- Proposal: SE-NNNN
- Authors: Daryle Walker, Author 2
- Review Manager: TBD
- Status: Awaiting review
During the review process, add the following fields as needed:
- Decision Notes: Rationale, Additional Commentary
- Bugs: SR-NNNN, SR-MMMM
- Previous Revision: 1
- Previous Proposal: SE-XXXX
This is a proposal to define aliases to objects.
Aliasing allows a named object to actually refer to another object instead of newly-allocated storage. Referring to an object with a simple name isn't very useful, but referring to an object needing a complex expression to point to it can help with reducing typing.
However, aliasing has a cost. Compilers have to make certain assumptions if objects can have multiple names referring to them, and these assumptions reduce what kinds of optimizations can be made.
Language design can make a difference in how code can be optimized. Languages like C and C++ assume aliasing is allowed by default, limiting how many optimizations can be done. More recent versions of C have a keyword ("restrict
") to ban certain objects from aliasing. Other languages go the other way; you need to take extra measures to alias objects, since object handling bars aliasing by default.

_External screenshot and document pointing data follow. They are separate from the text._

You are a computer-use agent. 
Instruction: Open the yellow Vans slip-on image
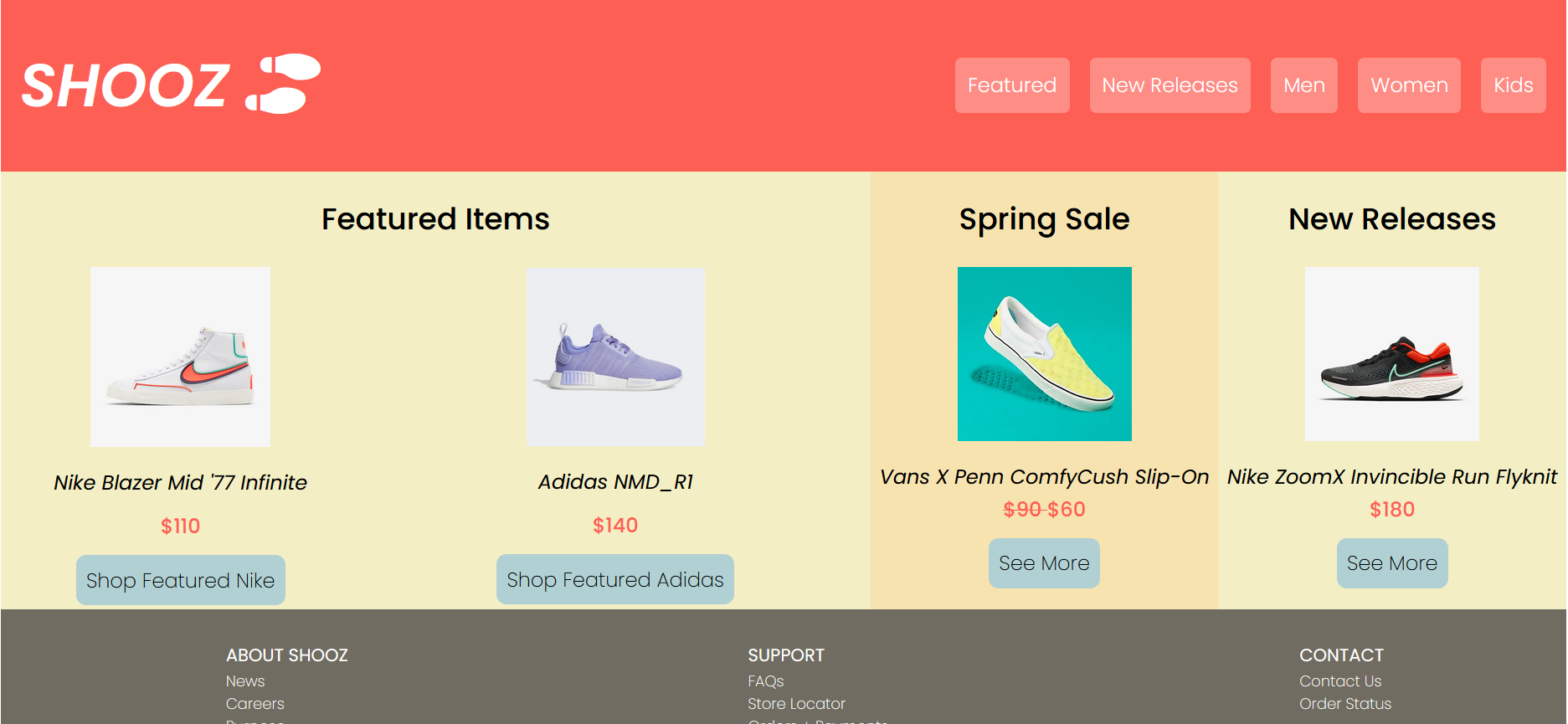(1044, 354)
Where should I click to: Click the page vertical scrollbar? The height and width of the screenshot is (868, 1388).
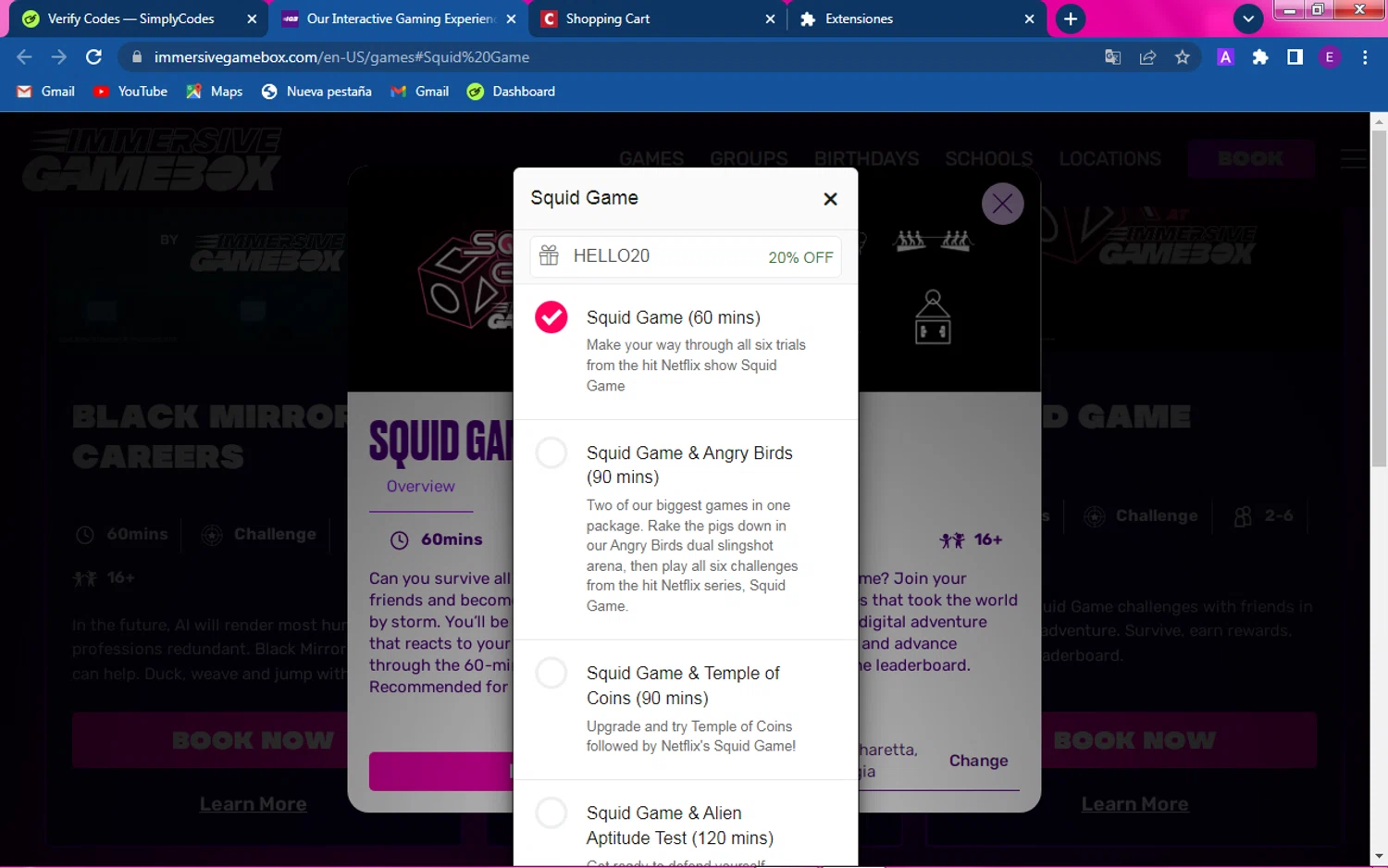1379,299
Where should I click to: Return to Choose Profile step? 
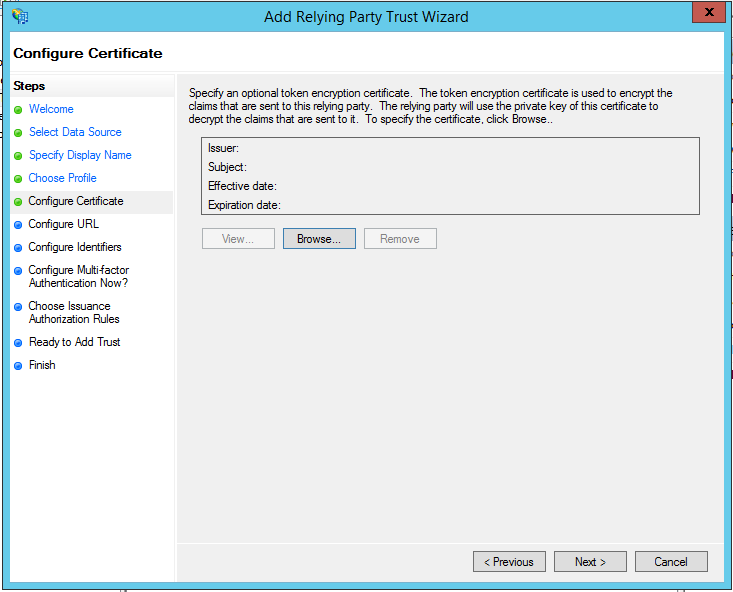coord(63,178)
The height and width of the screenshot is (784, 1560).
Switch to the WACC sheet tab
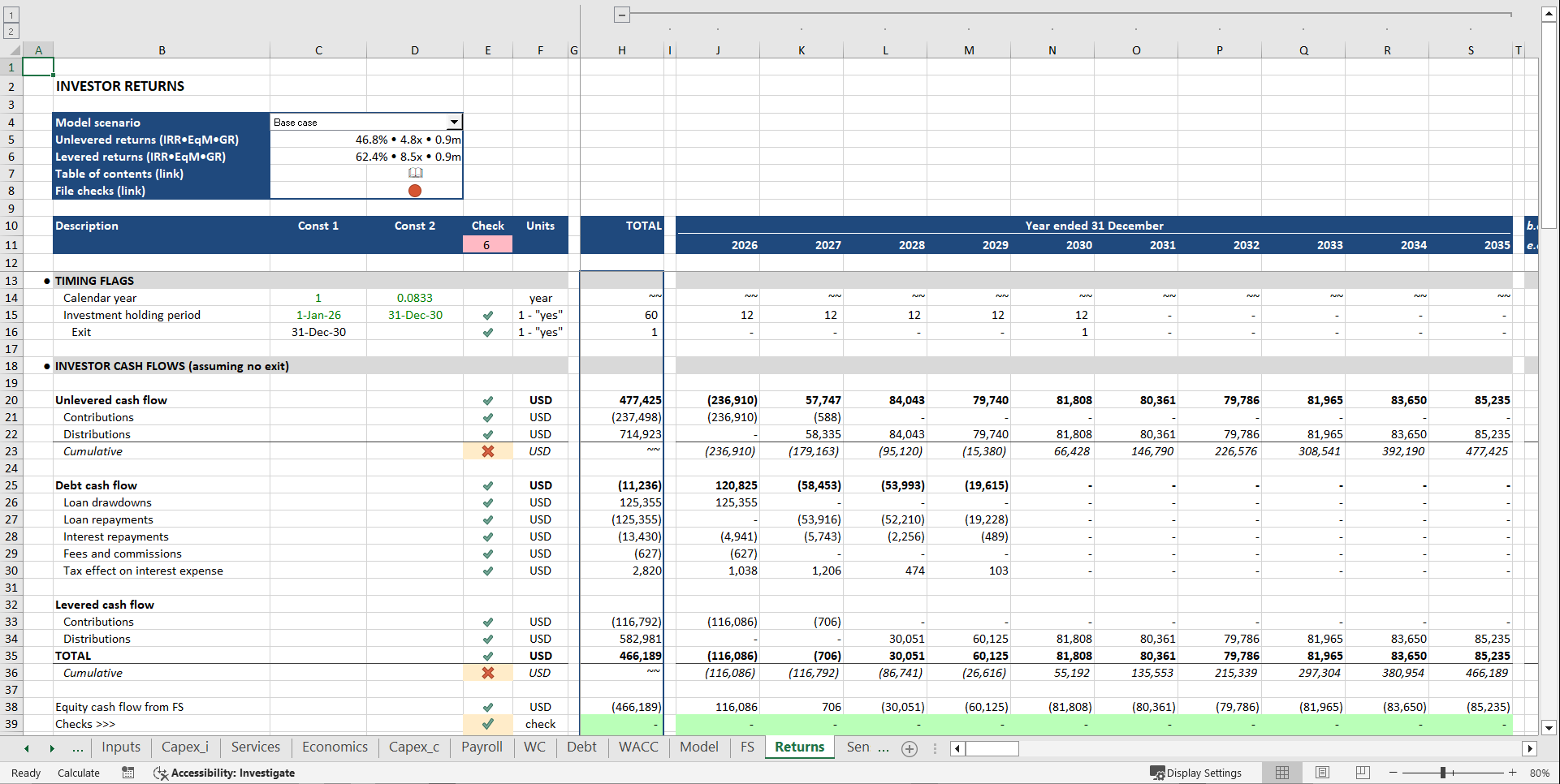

Swift is currently an alias-adverse language. The model for the equivalent of pointers is supposed to be for short-term use, and not persisted. Other constructs that would use references: read-write properties, read-write subscripts, and inout
function parameters, can all be implemented by copy-in-then-copy-out, presumably to avoid alias dynamics and its anti-optimizations. So the scope of aliases here will be limited to local-scale renaming of object locations that the compiler can connect statically.
Yes, the use case is currently weak, but it is a stepping stone for stronger cases, like changing the interface of an object with (currently not in the language) strong type-aliases without copies.
The solution is to introduce a new kind of object declaration. It uses a new keyword pose
in the same place as let
or var
. It must be initialized with an expression that specifies an object, and be typed with a layout-compatible type (like the unsafeBitCast
function).
struct Sample {
var test1 = (1, 2, 3, "apple")
//...
func trial1() {
pose firstTestNumber = test1.0
print(firstTestNumber) // prints "1"
//...
firstTestNumber = 4
print(test1.0) // prints "4"
}
}
When an object is used, the compiler associates the object with some sort of location ID. An alias just reuses its original's ID instead of having one of its own.
Here, the substitution is simple, but longer chains are imaginable. With a local-scope limitation, aliases work kind-of like macro constants in C.
Add to the "Grammar of a Declaration":
declaration → alias-declaration
Add a new section "Grammar of an Alias Declaration":
alias-declaration → attributes_opt declaration-modifiers_opt pose pattern-initializer-list
An alias declaration can only be in the local scope of a function. The pattern initializer list must have expressions that refer to one of these kinds of source objects:
- a named object, including function parameters
- a member of a qualifying tuple object
- a stored property of a qualifying
struct
(orclass
?) object
A source object must have a lifetime at least as long as any aliases to it. A source object cannot have willSet
and/or didSet
observers. The alias poses as an object of its type annotation, defaulting to the source object's type if omitted. An annotation must be of the source object's type or a layout-compatible type. An alias has the same mutability status as its source object.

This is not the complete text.